Re: election: I wonder.....

From: Eliezer S. Yudkowsky (sentience@pobox.com)
Date: Wed Nov 08 2000 - 21:44:06 MST


Damien Broderick wrote:
>
> To send yourself mail with the flap tucked in rather than stuck down, you
> still need an address on the envelope. Wouldn't the vote counters get
> suspicious if lots of votes arrived later with new labels posted over Mike
> Lorrey's snail? Or is this like buying `first day covers' or whatever
> they're called by philatelists, stamped and postmarked by never mailed?

That part, at least, isn't a problem. Attach the address label with Post-It
glue, then take the address label off after it arrives, then write the "real"
address on the envelope. They're making Post-It gluesticks, so the same
method can be used to seal the envelope if you don't want to just tuck it in.
Then you just drop the back-postdated envelope into someone's mailbox, or
(you'd need an inside guy for this) into someone's heap of uncounted absentee
ballots. This assumes that postmarks don't have routing information.

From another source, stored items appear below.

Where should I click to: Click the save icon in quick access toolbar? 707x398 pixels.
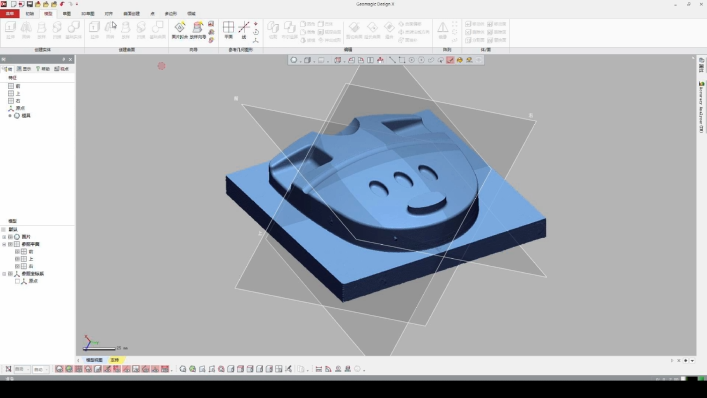[x=30, y=4]
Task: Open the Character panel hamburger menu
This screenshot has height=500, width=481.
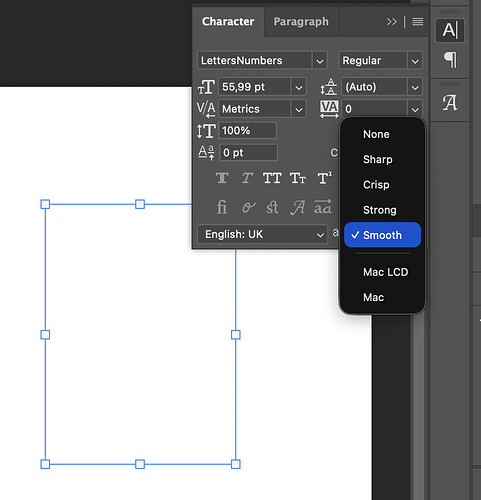Action: tap(418, 22)
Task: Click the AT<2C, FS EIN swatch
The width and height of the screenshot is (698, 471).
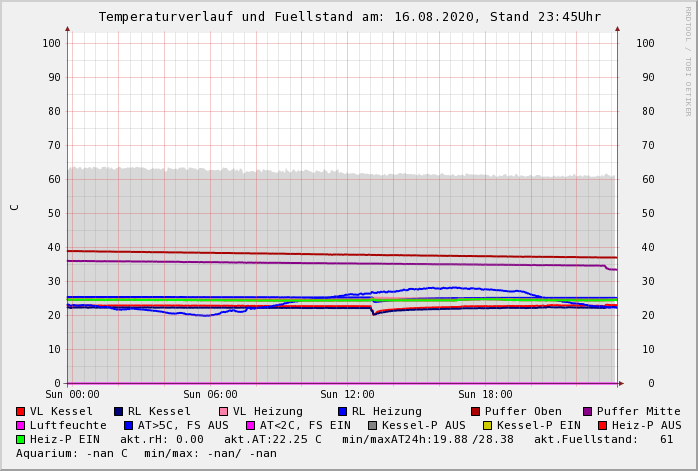Action: [x=250, y=426]
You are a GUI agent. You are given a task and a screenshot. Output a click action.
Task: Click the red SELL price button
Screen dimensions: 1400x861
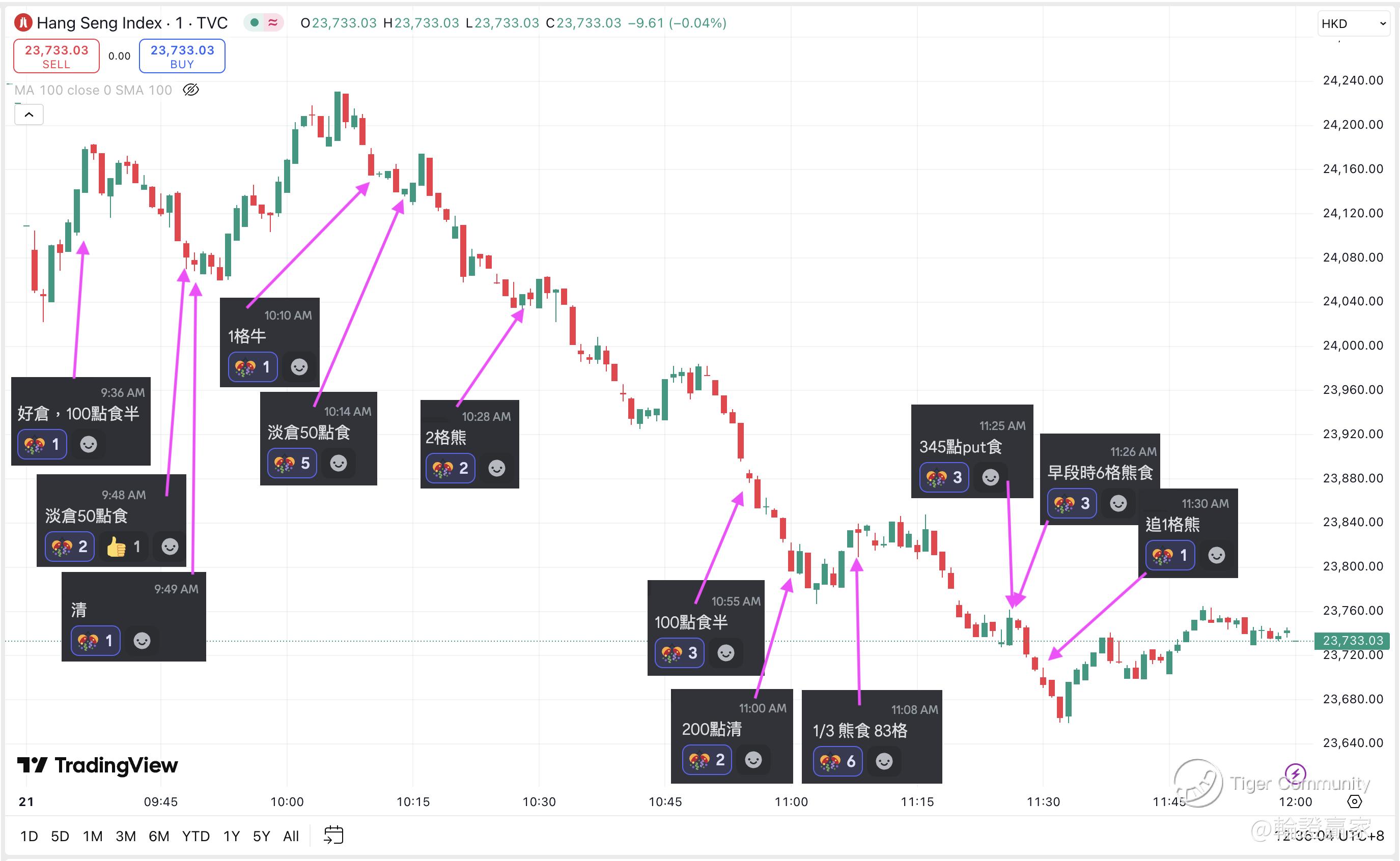pos(57,56)
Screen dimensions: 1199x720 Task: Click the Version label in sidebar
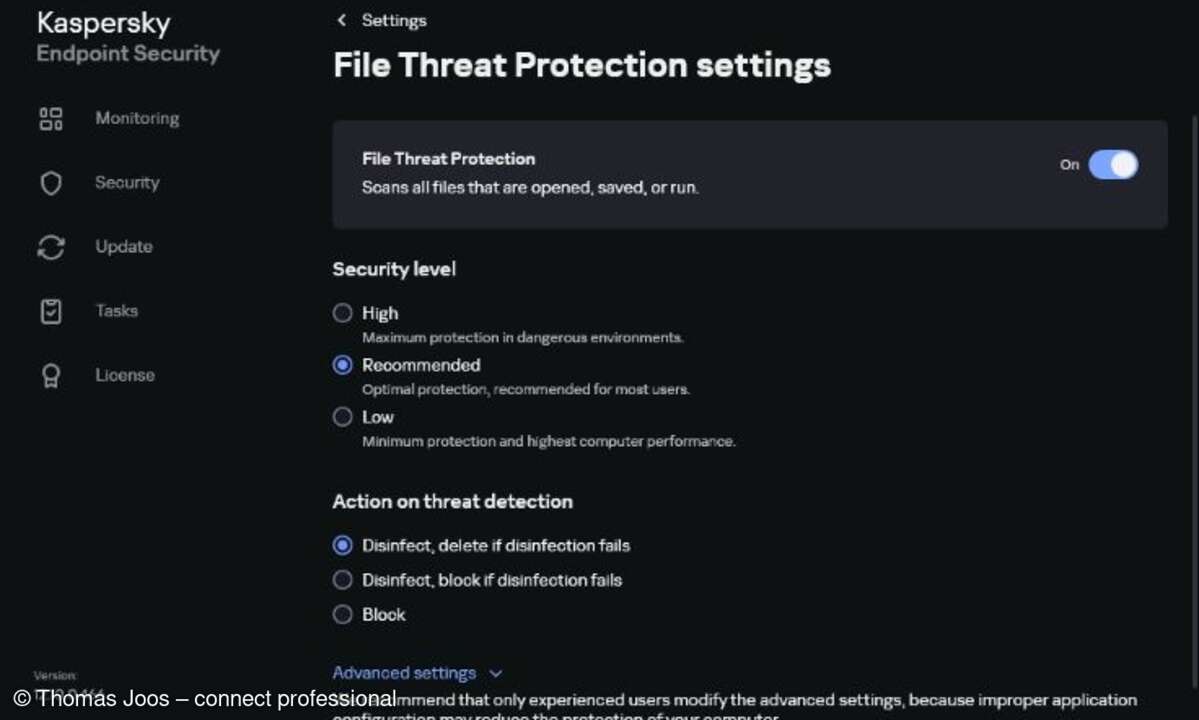click(x=55, y=675)
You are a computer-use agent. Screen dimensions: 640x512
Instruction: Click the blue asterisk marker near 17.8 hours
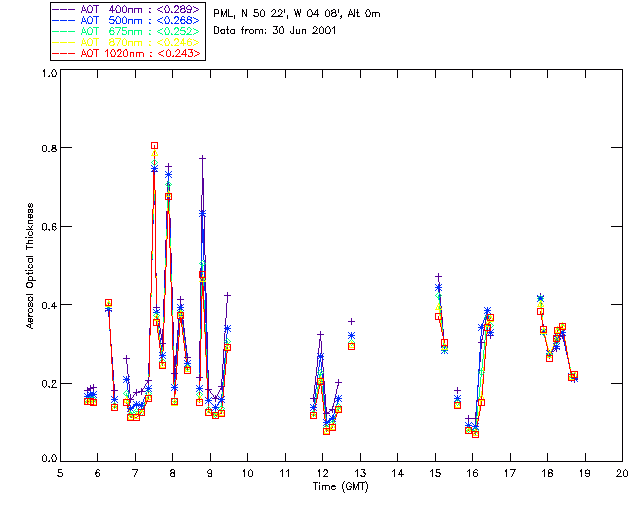pos(540,298)
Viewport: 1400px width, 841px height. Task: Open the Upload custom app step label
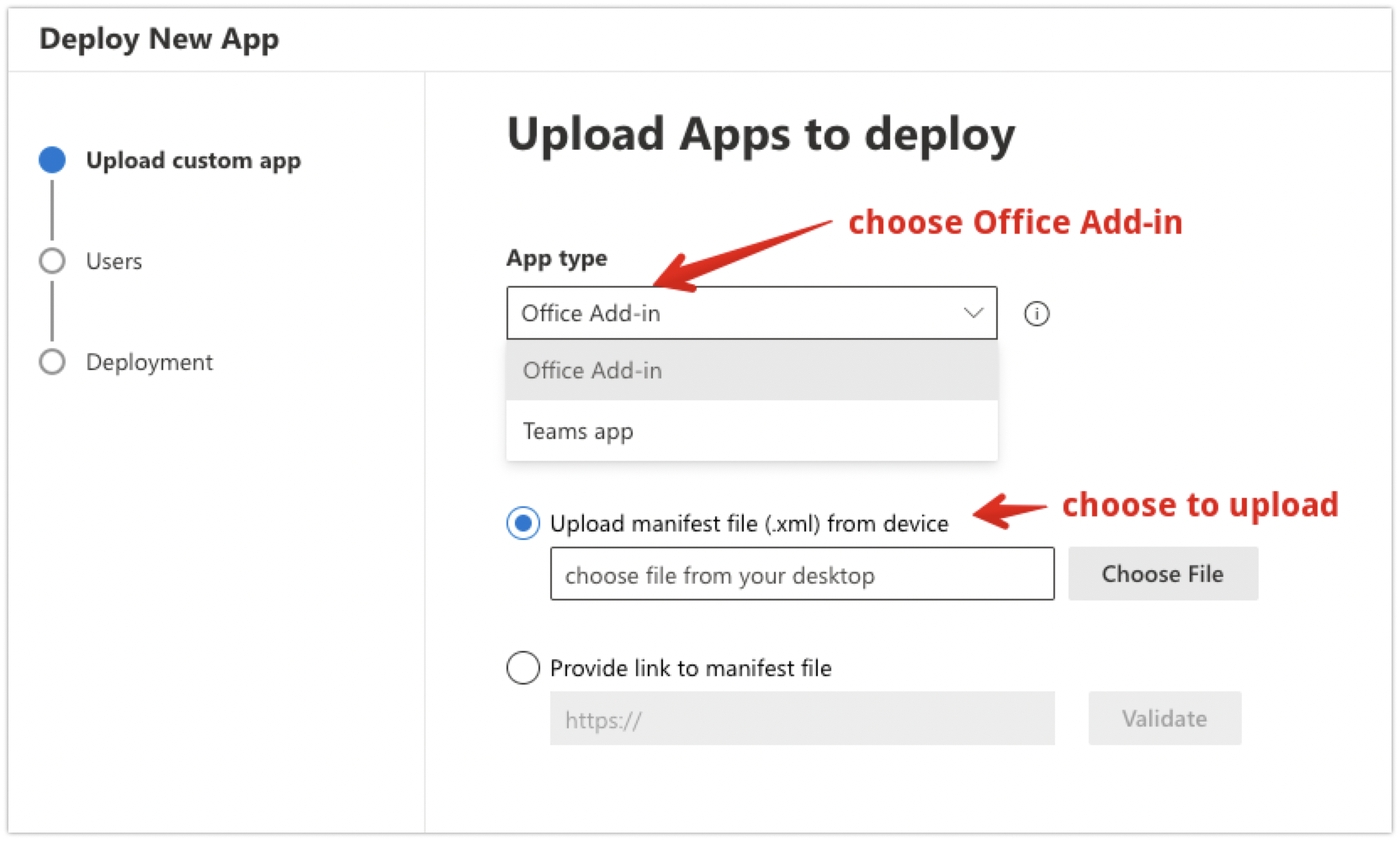point(193,160)
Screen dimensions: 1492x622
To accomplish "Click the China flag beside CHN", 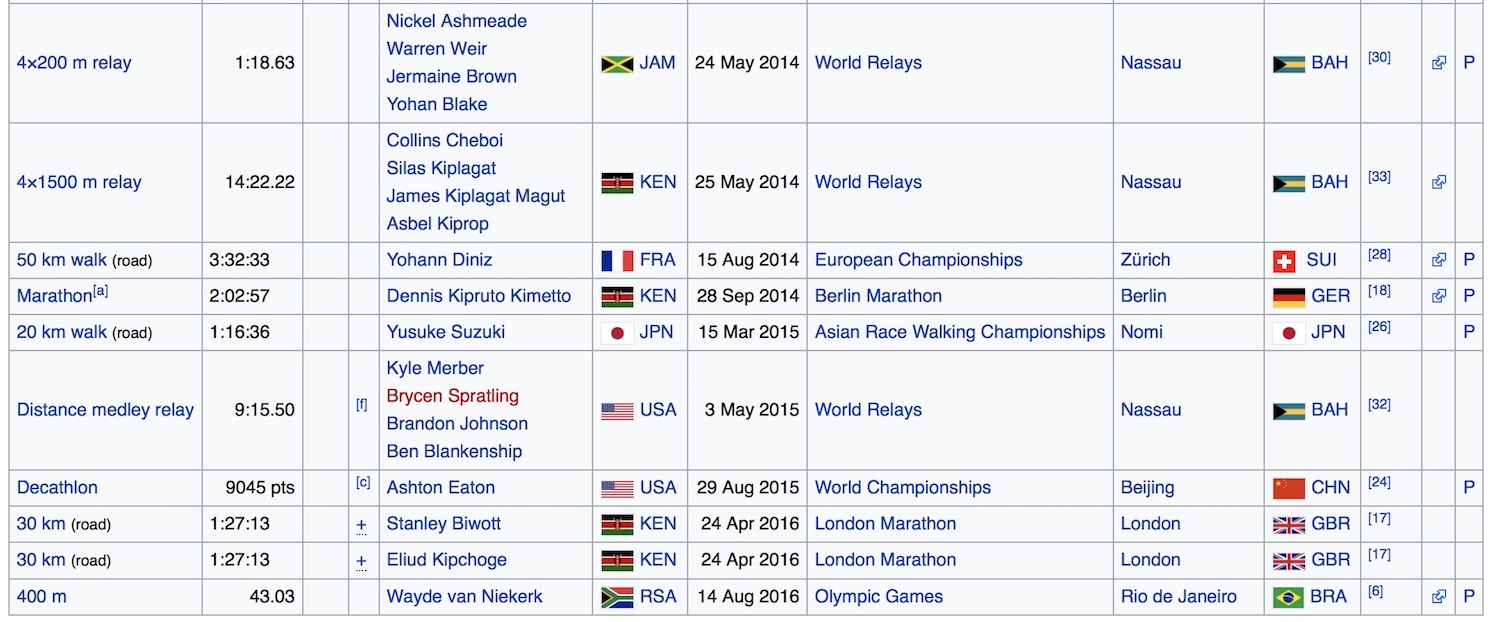I will (1288, 488).
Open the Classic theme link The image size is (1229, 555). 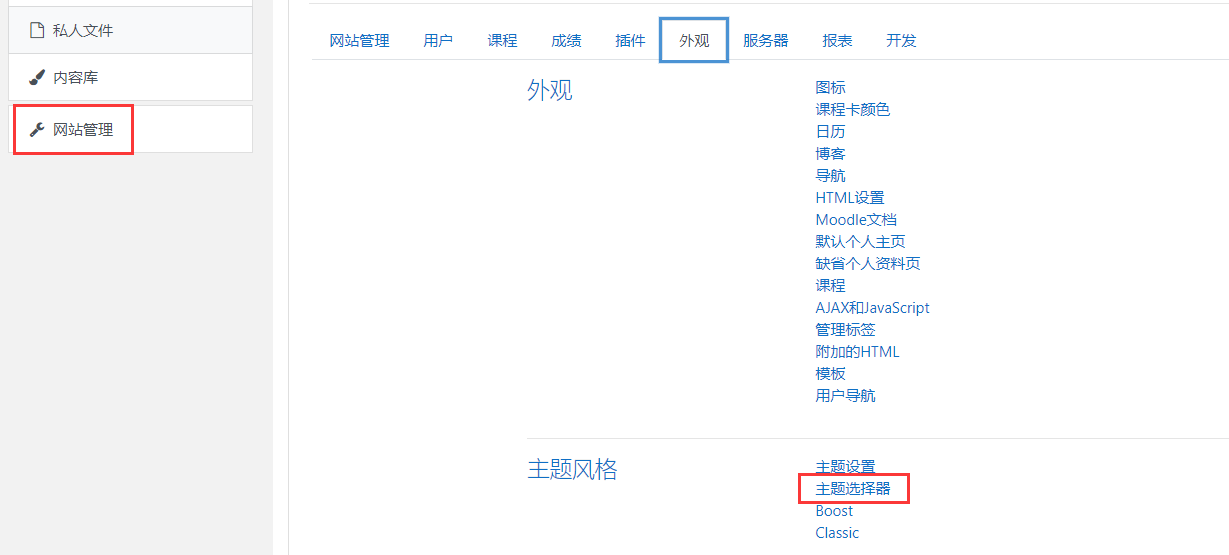pos(837,533)
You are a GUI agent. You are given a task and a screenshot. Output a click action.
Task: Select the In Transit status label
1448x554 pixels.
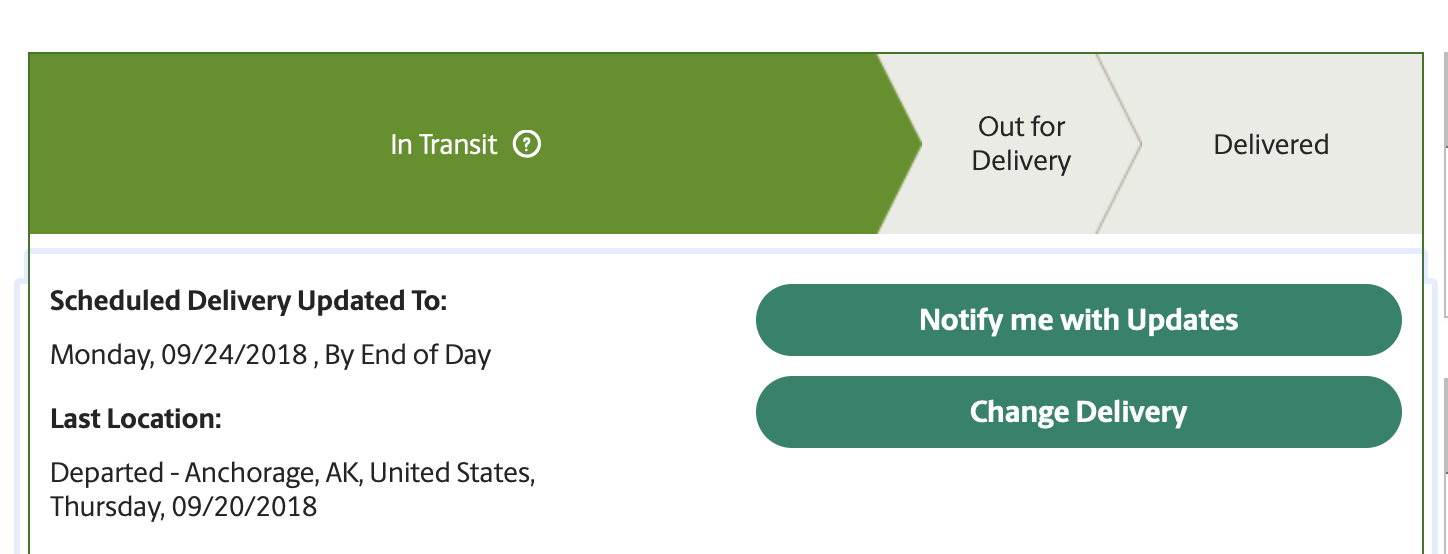pyautogui.click(x=444, y=145)
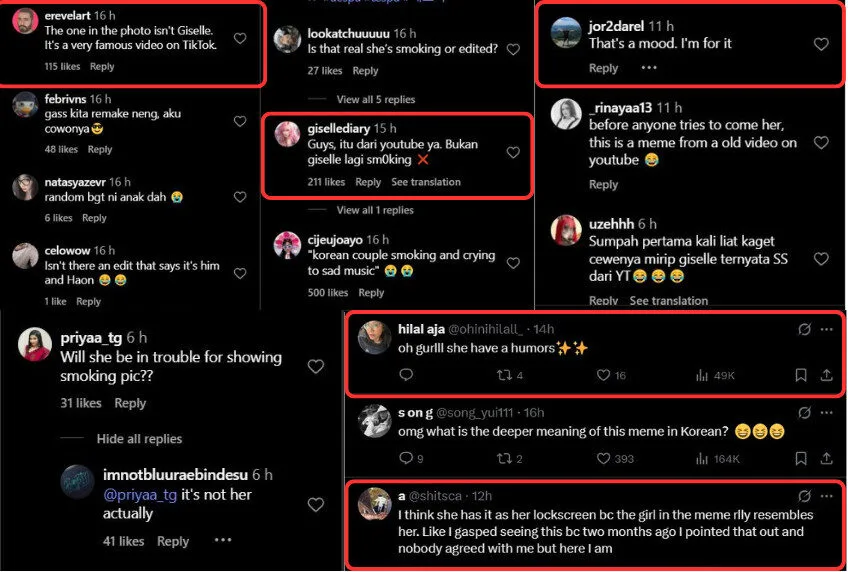
Task: Expand "View all 5 replies" thread
Action: (x=375, y=100)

No, it's not my Chicagoan blood showing through. It's just that I feel that
votes won't be secure until they come up with a way to use PGP signatures.
Better yet would be if the cryptomagic folks come up with a way to
double-blind the votes, as with some of the proposals that have been floated
for untraceable, non-double-spendable digital cash. An ideal crypto election
system would have the following properties:

1) All votes - that is, the digital information representing votes - are
posted publicly.
2) Anyone can independently count the votes.
3) Anyone can independently verify the identities of the registered voters.
4) Anyone can verify that their vote is represented in the count.
5) Nobody can trace my own vote back to me.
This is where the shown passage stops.